Which was about to be kickstarted with Open Source (with the backup of HP, IBM, Sun, etc)... until Bill Gates went to Mexico to speak with Presidente Fox... aaaaand, guess what:
Microsoft has pledged $60 million in software and training to help fund Internet kiosks that are being built in remote communities. The software maker has also allotted $10 million to train workers in small and mid-size businesses, along with an additional grant from the Bill and Melinda Gates Foundation to the country's VAMOS MEXICO program to be used to move the country's libraries online.
Ohh, Vamos Mexico... the foundation from Fox's wife which has been investigated for allegued corruption practices.
Oh yes, B&M Gates foundation are God's messengers.

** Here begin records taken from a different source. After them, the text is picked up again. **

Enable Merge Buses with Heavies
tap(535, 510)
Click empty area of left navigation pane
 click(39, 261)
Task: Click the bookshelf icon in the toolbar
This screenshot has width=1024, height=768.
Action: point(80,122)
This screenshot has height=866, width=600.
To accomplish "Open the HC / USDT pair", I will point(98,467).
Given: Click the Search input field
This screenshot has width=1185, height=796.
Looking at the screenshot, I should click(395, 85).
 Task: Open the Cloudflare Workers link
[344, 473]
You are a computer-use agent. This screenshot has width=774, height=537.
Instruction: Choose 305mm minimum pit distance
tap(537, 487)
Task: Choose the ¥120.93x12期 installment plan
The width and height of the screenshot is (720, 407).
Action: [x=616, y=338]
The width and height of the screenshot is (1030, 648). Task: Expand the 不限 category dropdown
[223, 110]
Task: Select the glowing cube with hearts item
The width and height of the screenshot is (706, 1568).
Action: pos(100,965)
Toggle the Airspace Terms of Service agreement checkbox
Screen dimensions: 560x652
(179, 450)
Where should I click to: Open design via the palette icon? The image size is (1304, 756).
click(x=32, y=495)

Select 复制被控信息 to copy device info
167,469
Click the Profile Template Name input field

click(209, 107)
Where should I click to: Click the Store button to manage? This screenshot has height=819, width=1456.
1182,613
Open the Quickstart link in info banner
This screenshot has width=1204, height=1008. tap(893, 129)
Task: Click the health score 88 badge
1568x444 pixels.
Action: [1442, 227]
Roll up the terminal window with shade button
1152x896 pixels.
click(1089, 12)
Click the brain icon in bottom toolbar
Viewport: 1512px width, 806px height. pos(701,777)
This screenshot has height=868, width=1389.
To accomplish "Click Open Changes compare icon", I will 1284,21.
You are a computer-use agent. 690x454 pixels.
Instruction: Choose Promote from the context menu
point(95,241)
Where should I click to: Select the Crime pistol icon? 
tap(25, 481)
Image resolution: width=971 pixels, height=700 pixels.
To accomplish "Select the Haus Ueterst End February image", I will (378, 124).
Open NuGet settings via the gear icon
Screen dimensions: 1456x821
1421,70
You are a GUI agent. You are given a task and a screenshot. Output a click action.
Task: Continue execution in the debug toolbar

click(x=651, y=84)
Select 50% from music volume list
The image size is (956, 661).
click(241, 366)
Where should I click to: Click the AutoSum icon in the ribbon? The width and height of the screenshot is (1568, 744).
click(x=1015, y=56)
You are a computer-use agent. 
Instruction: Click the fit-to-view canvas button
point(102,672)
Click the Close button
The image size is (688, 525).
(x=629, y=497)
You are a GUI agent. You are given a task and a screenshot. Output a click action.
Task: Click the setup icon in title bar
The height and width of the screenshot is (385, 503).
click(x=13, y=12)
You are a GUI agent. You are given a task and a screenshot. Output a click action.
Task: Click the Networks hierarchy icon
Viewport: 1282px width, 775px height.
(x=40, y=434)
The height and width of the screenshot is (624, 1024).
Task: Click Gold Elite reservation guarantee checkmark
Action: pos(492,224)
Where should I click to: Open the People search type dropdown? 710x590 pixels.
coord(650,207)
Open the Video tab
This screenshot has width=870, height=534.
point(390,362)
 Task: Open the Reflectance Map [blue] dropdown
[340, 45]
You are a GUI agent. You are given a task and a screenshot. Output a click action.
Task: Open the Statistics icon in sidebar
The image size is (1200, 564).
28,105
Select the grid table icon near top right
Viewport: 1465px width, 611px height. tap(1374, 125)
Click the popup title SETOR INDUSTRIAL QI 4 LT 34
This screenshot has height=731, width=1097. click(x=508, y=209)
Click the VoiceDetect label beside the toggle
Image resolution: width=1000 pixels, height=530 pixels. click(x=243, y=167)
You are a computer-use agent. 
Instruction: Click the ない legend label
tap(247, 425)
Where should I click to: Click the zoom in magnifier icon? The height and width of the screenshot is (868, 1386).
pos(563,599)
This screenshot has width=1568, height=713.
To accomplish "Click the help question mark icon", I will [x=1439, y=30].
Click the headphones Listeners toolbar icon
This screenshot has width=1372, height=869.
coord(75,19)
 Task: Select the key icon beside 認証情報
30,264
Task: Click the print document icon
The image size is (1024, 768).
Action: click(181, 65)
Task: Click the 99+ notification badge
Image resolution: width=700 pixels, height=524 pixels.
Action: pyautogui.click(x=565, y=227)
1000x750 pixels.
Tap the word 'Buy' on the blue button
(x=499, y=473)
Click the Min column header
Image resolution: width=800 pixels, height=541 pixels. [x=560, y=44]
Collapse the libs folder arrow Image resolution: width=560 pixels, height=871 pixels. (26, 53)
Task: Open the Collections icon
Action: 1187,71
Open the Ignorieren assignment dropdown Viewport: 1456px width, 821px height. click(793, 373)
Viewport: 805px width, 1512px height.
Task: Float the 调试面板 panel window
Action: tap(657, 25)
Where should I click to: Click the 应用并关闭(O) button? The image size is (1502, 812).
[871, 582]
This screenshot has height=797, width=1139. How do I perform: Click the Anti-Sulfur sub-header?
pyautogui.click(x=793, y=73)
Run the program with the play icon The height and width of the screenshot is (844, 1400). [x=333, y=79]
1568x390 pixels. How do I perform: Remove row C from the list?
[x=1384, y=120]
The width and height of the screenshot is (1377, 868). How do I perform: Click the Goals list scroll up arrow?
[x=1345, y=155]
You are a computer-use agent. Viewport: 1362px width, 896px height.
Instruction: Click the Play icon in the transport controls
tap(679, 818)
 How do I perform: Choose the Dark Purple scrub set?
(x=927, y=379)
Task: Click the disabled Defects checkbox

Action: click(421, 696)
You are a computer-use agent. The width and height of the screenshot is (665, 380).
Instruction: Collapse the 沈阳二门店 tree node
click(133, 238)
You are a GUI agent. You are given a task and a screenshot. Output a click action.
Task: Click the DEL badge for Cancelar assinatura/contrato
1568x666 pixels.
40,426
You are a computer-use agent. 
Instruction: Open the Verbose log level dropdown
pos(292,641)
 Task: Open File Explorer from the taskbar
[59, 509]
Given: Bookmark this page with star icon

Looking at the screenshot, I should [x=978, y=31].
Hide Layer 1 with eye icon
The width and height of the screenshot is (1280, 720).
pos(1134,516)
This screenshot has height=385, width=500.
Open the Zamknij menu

Ubuntu is an African word meaning 'I can't configure Debian'
I've heard this before, although generally about cancer. The problem is, that idea only works if the drug companies are a cartel.
Let's say you're an executive for EvilCo, and your company develops that one month treatment for AIDS. You've got two choices:
1) Patent it, sell it for major short term profits
2) Sweep it under the rug, continue selling treatments for long term profits
Option two sounds the best, right? But you don't exist in a vacuum. If your researchers found the cure, then how long until SatanDrugs, LLC or BeelzePharm makes that same discovery, and will they do the same thing you are? Maybe they already have. Maybe they're on their way to the patent office now...
It's kind of like the old prisoner's dilemma scenario. You can't trust every other company to act for the collective good for the industry, and since any one of you could sell out for short term profits, why not you?
There's also another problem, which is that it's a cold hearted bastard thing to do. If your R&D department actually discovered a cure, you think the people who know about it are going to sit quietly while you sweep it under the rug? What kind of PR are you going to get when they go public? The only way to guarantee they'd keep quiet would be to have them killed. Otherwise, your company would have the worst PR incident since the holocaust.
Those who can't do, teach. Those who can't teach either, do tech support.